WHAT THE TASK ASKS: According to the genome assembly passage, what was the estimated genome size of C. sonnerati?

EXCERPTED PASSAGE:
==*==

3.1 Genome assembly
In this study, we generated a high-quality chromosome-level genome assembly of C. sonnerati using a combination of PacBio sequencing and Hi-C sequencing technologies. We obtained 56.98 Gb of clean short-read sequencing data from the genome of C. sonnerati(Figure 1). Then, the quality clean reads were used for genome size estimation by the k-mer-based methods (Liu. et al., 2013). Accordingly, the genome size of C. sonnerati was estimated to be 1015 Mb, with the proportion of repeat sequences and the heterozygosity rate determined to be 0.84% and 42.99%, respectively (Figure 2, Table 1).

==*==

DATA SHOWN:
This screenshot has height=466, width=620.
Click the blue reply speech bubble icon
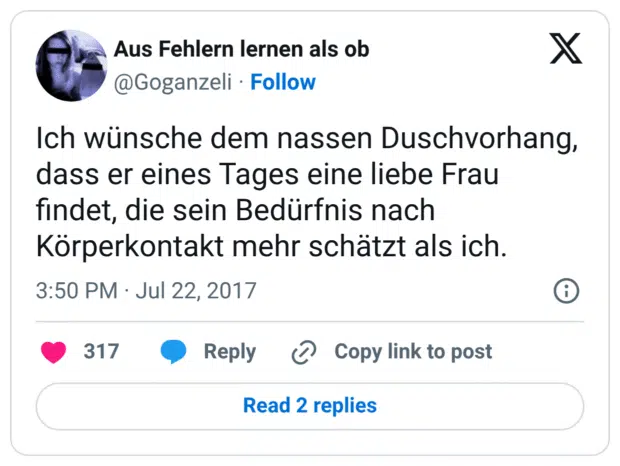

==*==

PROBLEM SOLUTION: 1015 Mb